PASSAGE —
++++++++++++++++++++

Louise Shewan

veski inspiring women bridging the funding gap grant recipient

University of Melbourne

A veski inspiring women grant – bridging the funding gap is awarded to Dr Louise Shewan, Senior Research Fellow in Archaeological Science at the School of Geography, Earth and Atmospheric Sciences, University of Melbourne.

Human life histories: isotopic investigation of archaeological teeth

 

Dr Shewan is an archaeological scientist with expertise in the isotopic analysis of skeletal remains and environmental samples. Her research focuses on the development of methodologies and techniques to apply to archaeological and forensic dental (human and faunal) specimens and protocols for the creation of background ‘isoscapes’ for archaeological research and provenance studies for use in sourcing of cultural artefacts and agricultural product traceability.  She was unsuccessful in securing funding for an Australian Research Council (ARC) Future Fellowship Grant (FT1) in 2023 for her project “Human life histories: isotopic investigation of archaeological teeth”.

Under the veski inspiring women – bridging the funding gap grant, Dr Shewan’s project aims to advance minimally destructive methodologies for multi-isotope, high spatial resolution analyses of human teeth to explore individual life histories. Our teeth preserve a time capsule of information about diet, residential mobility and environmental variation, providing information about our childhood. Using isotopic geochemistry, this allows the analysis of dental enamel to investigate the residential behaviour, habitat use and lifeways of past individuals from a range of contexts – from archaeological sites to recent forensic settings. Isotopic techniques will also be used to build baseline datasets for provenance studies for use in sourcing of cultural artefacts and agricultural product traceability.

++++++++++++++++++++

ABOUT THIS TASK — Return the part of the Louise Shewan profile that begins at the words "veski inspiring women bridging" and stops after "University of Melbourne.", copied word for word. The lines that come next are not needed.

PROVIDED DATA —
++++++++++++++++++++

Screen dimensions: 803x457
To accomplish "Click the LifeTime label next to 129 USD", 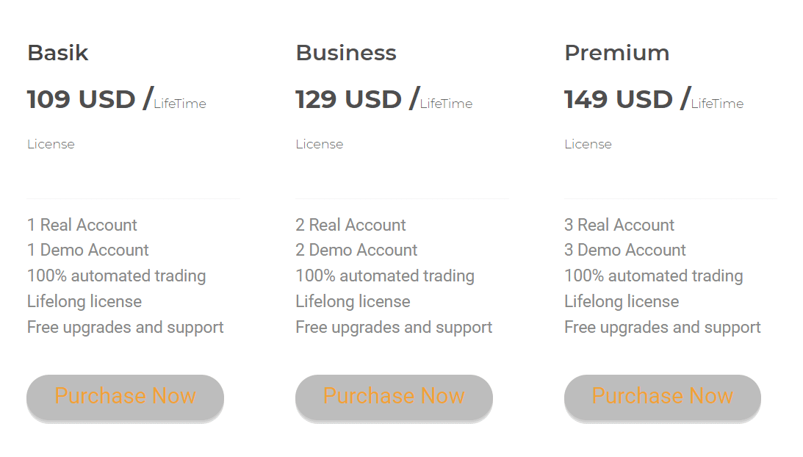I will [445, 104].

++++++++++++++++++++

ANSWER SPACE —
veski inspiring women bridging the funding gap grant recipient

University of Melbourne

A veski inspiring women grant – bridging the funding gap is awarded to Dr Louise Shewan, Senior Research Fellow in Archaeological Science at the School of Geography, Earth and Atmospheric Sciences, University of Melbourne.